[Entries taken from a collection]
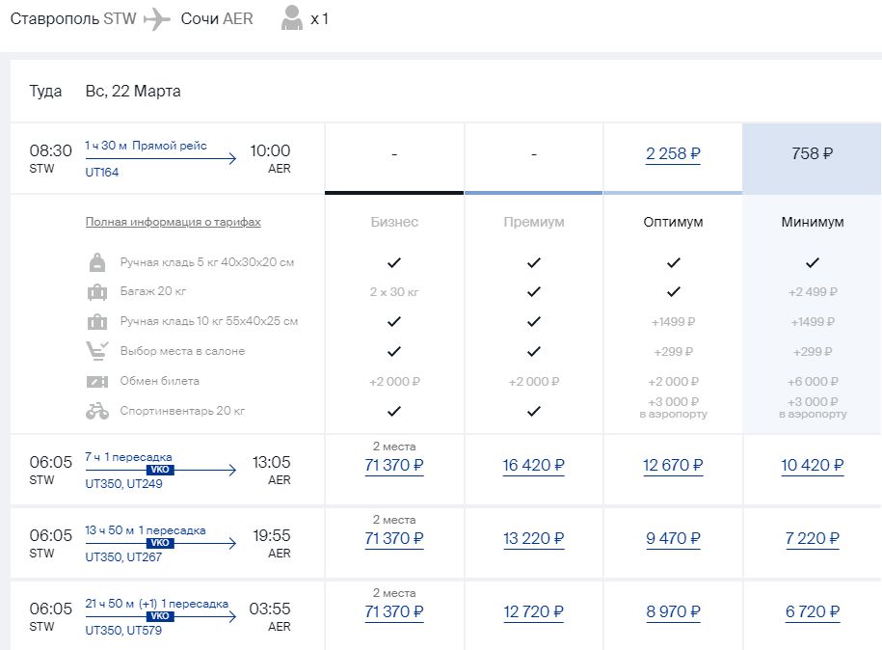Click the passenger silhouette icon

click(x=291, y=18)
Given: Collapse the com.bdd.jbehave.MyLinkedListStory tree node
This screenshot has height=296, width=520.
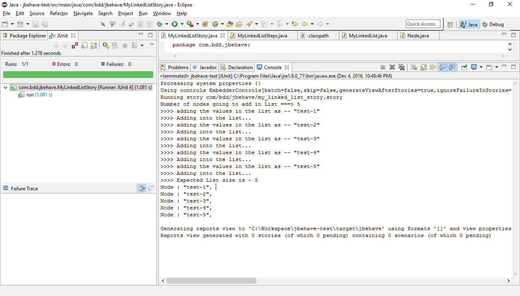Looking at the screenshot, I should pyautogui.click(x=6, y=87).
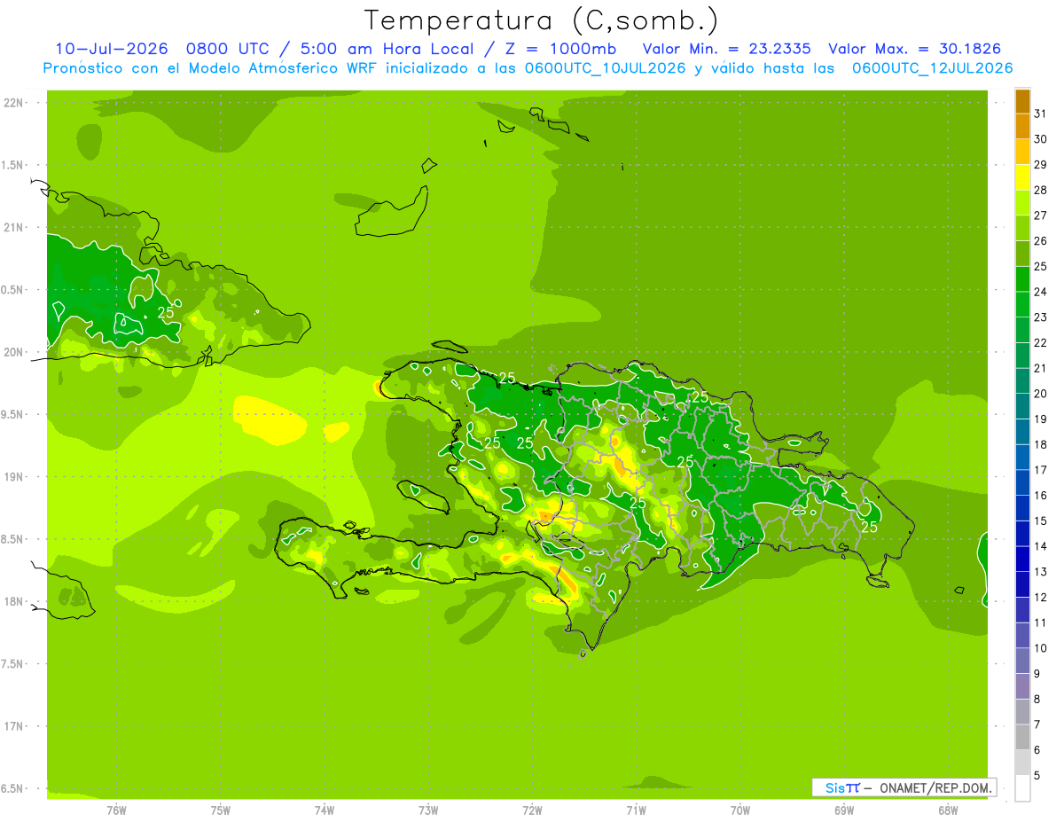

> [Exercise requirements]
Can you switch "tree node" to "folder" in the records, beginning at the line that has "Given: Collapse the" and stopping after the last line of the records, and give those lines again with everything else unchanged? Leave the pictures out.

> [Correct response]
Given: Collapse the com.bdd.jbehave.MyLinkedListStory folder
This screenshot has height=296, width=520.
Looking at the screenshot, I should pyautogui.click(x=6, y=87).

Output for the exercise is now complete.